Figure 5 : Etape de renforcement des phonèmes compatibles par des relations ascendantes activatrices.
Figure 5 : Etape de renforcement des phonèmes compatibles par des relations ascendantes activatrices.

Par ailleurs, notre modèle propose, comme dans le modèle TRACE et à la différence du modèle de la cohorte, des relations d’inhibition latérale. Celles qui nous intéressent ne concernent cependant pas le niveau des représentations lexicales, mais celui des phonèmes. Nous ajoutons que ces relations d’inhibitions latérales auraient des poids différents selon la similitude des phonèmes en termes de traits phonologiques. Le partage de traits phonologiques par deux phonèmes se traduirait par une augmentation de la force des relations d’inhibitions latérales qui les relient (Figure 6). Ainsi, pour reprendre notre exemple, à partir de la lettre P, le phonème /p/ activerait le trait sourd, lui-même susceptible de faire émerger des phonèmes concurrents (premier mécanisme). Grâce à la mise en jeu de relations d’inhibition latérale entre les phonèmes partageant de nombreux traits, ces candidats concurrents verraient leur niveau d’activation baisser. Ce deuxième mécanisme contrebalancerait le premier et, surtout, permettrait de contrer le biais initial qu’il produit. Au final, le mécanisme basé sur les inhibitions latérales pourrait donc éviter au lecteur des erreurs spontanément induites par le premier mécanisme phonologique. Dans notre exemple, grâce aux relations d’inhibition latérale entre phonèmes, le biais vers une lecture de la lettre « T » dans un deuxième stimulus serait amoindri (croix en pointillé sur la Figure 6). Le mécanisme d’inhibition latérale entre les phonèmes est donc censé induire une détérioration du traitement de la deuxième lettre. Ce deuxième mécanisme permettrait de rendre compte de la détérioration des performances sur le stimulus présenté en deuxième position, lorsqu’il partage des traits phonologiques avec le précédent, et lorsqu’un délai suffisant sépare les deux stimuli, sans doute essentiellement à partir de 66 ms (Bedoin & Krifi, 2009 ; Lukatela et al., 2001).

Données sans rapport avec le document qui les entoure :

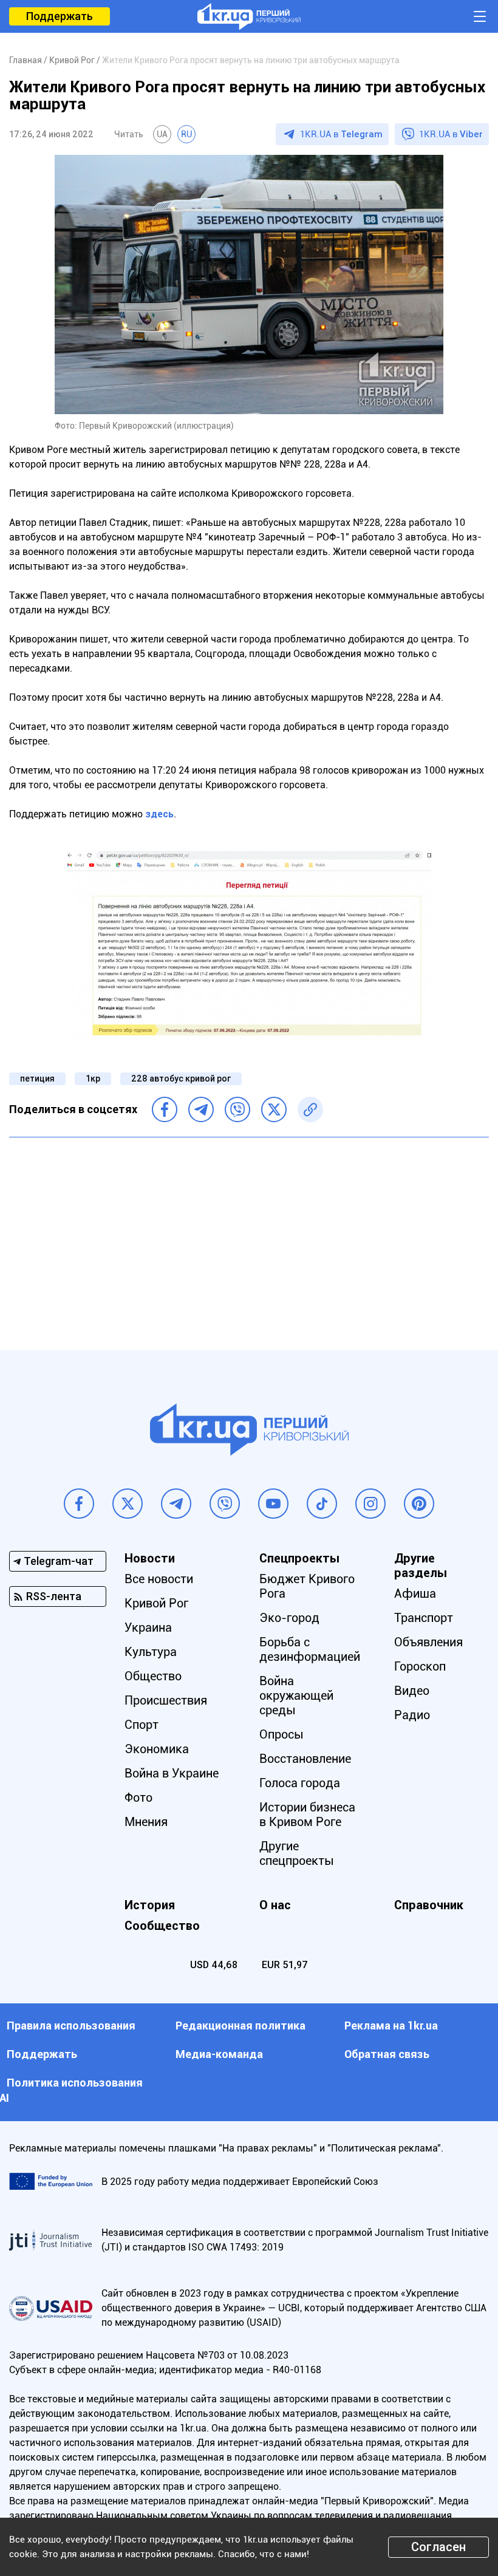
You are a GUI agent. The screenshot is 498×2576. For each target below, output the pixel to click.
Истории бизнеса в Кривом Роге (307, 1814)
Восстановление (305, 1758)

Il se peut que le poids des inhibitions latérales soit influencé par le nombre de traits partagés, sans que cela se calcule de manière simplement additive. Le partage de certains types de traits pourrait avoir un poids plus ou moins important. Il se peut aussi que le partage de certains traits se traduise par la mise en jeu de relations d’inhibition latérale plus précoce que d’autres. La mise en jeu des relations d’inhibition peut être envisagée comme progressive, les inhibitions latérales motivées par le partage d’un certain type de trait s’animant avant les inhibitions latérales motivées par d’autres types de traits.

Figure 6 : Etape d’inhibitions latérales entre phonèmes se ressemblant en termes de traits phonologiques
Figure 6 : Etape d’inhibitions latérales entre phonèmes se ressemblant en termes de traits phonologiques

Au-delà de ces nuances, qui sont relatives à notre intérêt pour les différents types de traits phonologiques et une éventuelle hiérarchie entre l’influence du lieu, du mode d’articulation et du voisement, nous reprenons, avec de deuxième mécanisme, une notion d’inhibition latérale tout à fait centrale dans le modèle TRACE, et que l’on retrouve aussi dans le modèle de lecture d’activation interactive entre les unités-mots et les unités-lettres (McClelland & Rumelhart, 1981).

Pour ce qui est de la production de la parole, certains modèles connexionnistes de production de la parole proposent que l’étape de codage phonologique repose sur des mécanismes d’inhibition. La sélection d’un nœud serait rapidement suivie d’une inhibition (post-selection inhibition) empêchant sa resélection immédiate. Aussi, quand deux mots phonologiquement similaires sont produits rapidement, le modèle suppose que le traitement du second est retardé, au moins lorque les éléments infra-lexicaux en commun sont situés au même emplacement dans les deux mots. Dans notre modèle de lecture, nous proposons aussi ce type d’inhibition entre des phonèmes qui se ressemblent sans être identiques. Les expériences que nous avons décrites et dont nous cherchons à rendre compte, a posteriori, étaient elles aussi des situations où des phonèmes plus ou moins similaires étaient présentés dans des mots différents, mais à de mêmes emplacements dans ces mots. Nous verrons dans la partie 3.2. que notre modèle sert cependant aussi de base à des prédictions concernant des effets de similarité infra-phonémique entre deux lettres d’un même mot, dans des emplacements forcément distincts.

Le modèle de production de la parole proposé par Meyer et Gordon (1985) est très proche de notre proposition. Ces auteurs suivent la terminologie de McClelland et Rumelhart (1981) et décrivent un modèle d’activation interactive. La production de la parole reposerait sur un réseau dans lequel les phonèmes entretiennent des relations activatrices avec les traits, qui ont eux-mêmes ce type de relation avec des mécanismes de contrôle articulatoire. Une activation résiduelle pourrait passer du niveau des traits à celui des phonèmes, pour réactiver ces derniers de manière ascendante. De plus, il y aurait une relation d’inhibition latérale au sein d’une paire de phonèmes qui partagent des traits. Ce type de structure est compatible avec celui qui était déjà proposé par MacKay (1970) et Dell (1984) pour la production de parole, ou le modèle de reconnaissance de mot écrit de McClelland et Rumelhart (1981). Le rôle des relations d’inhibition latérale est de maintenir le niveau d’activation résiduelle en dessous du seuil pour les phonèmes qui ont reçu de l’activation à tort des traits phonétiques, et qui sans cela créeraient une concurrence. Le modèle de Meyer et Gordon (1985) prédit que la préparation à produire une réponse primaire induit une inhibition des phonèmes différents de ceux contenus dans cette réponse, mais phonologiquement similaires, ce qui se traduit par un retard dans la production d’une réponse secondaire contenant de tels phonèmes. Les résultats des trois expériences des auteurs sont conformes à cette hypothèse.

Ce mécanisme d’inhibitions latérales entre phonèmes, que nous proposons en lecture, n’est donc pas étranger à des idées développées pour l’étude d’autres types de traitements verbaux, et il permettrait d’éviter des confusions lors du traitement de l’écrit.